[Dataset entries]
*** Block opens ***

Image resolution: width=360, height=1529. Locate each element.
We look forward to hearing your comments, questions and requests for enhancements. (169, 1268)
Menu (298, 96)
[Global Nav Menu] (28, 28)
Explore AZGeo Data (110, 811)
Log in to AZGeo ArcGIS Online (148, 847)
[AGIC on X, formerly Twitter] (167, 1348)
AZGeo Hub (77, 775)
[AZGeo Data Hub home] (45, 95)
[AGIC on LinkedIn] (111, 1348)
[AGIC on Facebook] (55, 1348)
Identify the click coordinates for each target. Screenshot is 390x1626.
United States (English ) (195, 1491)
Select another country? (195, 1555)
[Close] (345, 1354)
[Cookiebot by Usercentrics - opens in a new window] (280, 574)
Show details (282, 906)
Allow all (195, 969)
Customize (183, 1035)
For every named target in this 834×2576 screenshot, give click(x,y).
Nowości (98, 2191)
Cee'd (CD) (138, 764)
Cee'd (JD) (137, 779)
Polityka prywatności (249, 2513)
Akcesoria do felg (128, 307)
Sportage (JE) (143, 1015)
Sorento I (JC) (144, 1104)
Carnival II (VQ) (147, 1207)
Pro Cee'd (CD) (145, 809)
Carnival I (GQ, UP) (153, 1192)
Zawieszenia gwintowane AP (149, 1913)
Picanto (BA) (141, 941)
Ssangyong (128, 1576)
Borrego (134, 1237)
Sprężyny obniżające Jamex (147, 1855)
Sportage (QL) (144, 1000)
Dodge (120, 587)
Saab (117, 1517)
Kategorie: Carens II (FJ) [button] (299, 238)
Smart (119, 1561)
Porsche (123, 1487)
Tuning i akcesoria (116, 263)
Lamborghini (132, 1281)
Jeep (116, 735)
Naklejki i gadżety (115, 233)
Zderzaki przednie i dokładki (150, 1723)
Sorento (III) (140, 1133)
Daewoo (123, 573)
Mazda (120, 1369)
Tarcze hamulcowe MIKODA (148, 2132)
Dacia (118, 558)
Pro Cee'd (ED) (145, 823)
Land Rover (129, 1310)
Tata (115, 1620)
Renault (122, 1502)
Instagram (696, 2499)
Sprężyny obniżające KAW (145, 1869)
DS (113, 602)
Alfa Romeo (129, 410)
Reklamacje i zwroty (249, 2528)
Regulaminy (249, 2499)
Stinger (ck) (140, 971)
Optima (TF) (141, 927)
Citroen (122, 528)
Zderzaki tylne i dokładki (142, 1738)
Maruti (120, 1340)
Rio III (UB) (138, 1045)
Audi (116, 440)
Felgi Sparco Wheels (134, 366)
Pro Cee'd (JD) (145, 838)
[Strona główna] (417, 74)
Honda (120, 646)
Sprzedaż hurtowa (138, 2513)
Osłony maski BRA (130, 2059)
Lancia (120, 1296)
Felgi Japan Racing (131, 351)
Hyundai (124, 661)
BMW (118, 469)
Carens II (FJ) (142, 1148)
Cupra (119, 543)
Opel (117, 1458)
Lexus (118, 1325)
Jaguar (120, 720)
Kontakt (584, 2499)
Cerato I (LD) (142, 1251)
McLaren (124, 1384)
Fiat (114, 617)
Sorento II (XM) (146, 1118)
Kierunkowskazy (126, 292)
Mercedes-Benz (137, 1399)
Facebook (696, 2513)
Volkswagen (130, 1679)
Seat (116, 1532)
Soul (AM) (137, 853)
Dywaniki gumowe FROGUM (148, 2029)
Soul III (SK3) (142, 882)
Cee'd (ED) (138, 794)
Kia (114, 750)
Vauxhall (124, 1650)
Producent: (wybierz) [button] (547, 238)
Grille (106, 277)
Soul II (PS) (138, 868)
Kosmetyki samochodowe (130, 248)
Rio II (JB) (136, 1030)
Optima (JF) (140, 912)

*** Block closes ***

What you need to do
Where the data above reaches the line holding "[Global Nav Menu] (28, 28)", begin printing, and stop after the line holding "Tuning i akcesoria (116, 263)". Each line must be reproduced exactly, with nothing else added.

Response to the exercise
[Global Nav Menu] (28, 28)
Explore AZGeo Data (110, 811)
Log in to AZGeo ArcGIS Online (148, 847)
[AGIC on X, formerly Twitter] (167, 1348)
AZGeo Hub (77, 775)
[AZGeo Data Hub home] (45, 95)
[AGIC on LinkedIn] (111, 1348)
[AGIC on Facebook] (55, 1348)
Identify the click coordinates for each target. Screenshot is 390x1626.
United States (English ) (195, 1491)
Select another country? (195, 1555)
[Close] (345, 1354)
[Cookiebot by Usercentrics - opens in a new window] (280, 574)
Show details (282, 906)
Allow all (195, 969)
Customize (183, 1035)
For every named target in this 834×2576 screenshot, give click(x,y).
Nowości (98, 2191)
Cee'd (CD) (138, 764)
Cee'd (JD) (137, 779)
Polityka prywatności (249, 2513)
Akcesoria do felg (128, 307)
Sportage (JE) (143, 1015)
Sorento I (JC) (144, 1104)
Carnival II (VQ) (147, 1207)
Pro Cee'd (CD) (145, 809)
Carnival I (GQ, UP) (153, 1192)
Zawieszenia gwintowane AP (149, 1913)
Picanto (BA) (141, 941)
Ssangyong (128, 1576)
Borrego (134, 1237)
Sprężyny obniżające Jamex (147, 1855)
Sportage (QL) (144, 1000)
Dodge (120, 587)
Saab (117, 1517)
Kategorie: Carens II (FJ) [button] (299, 238)
Smart (119, 1561)
Porsche (123, 1487)
Tuning i akcesoria (116, 263)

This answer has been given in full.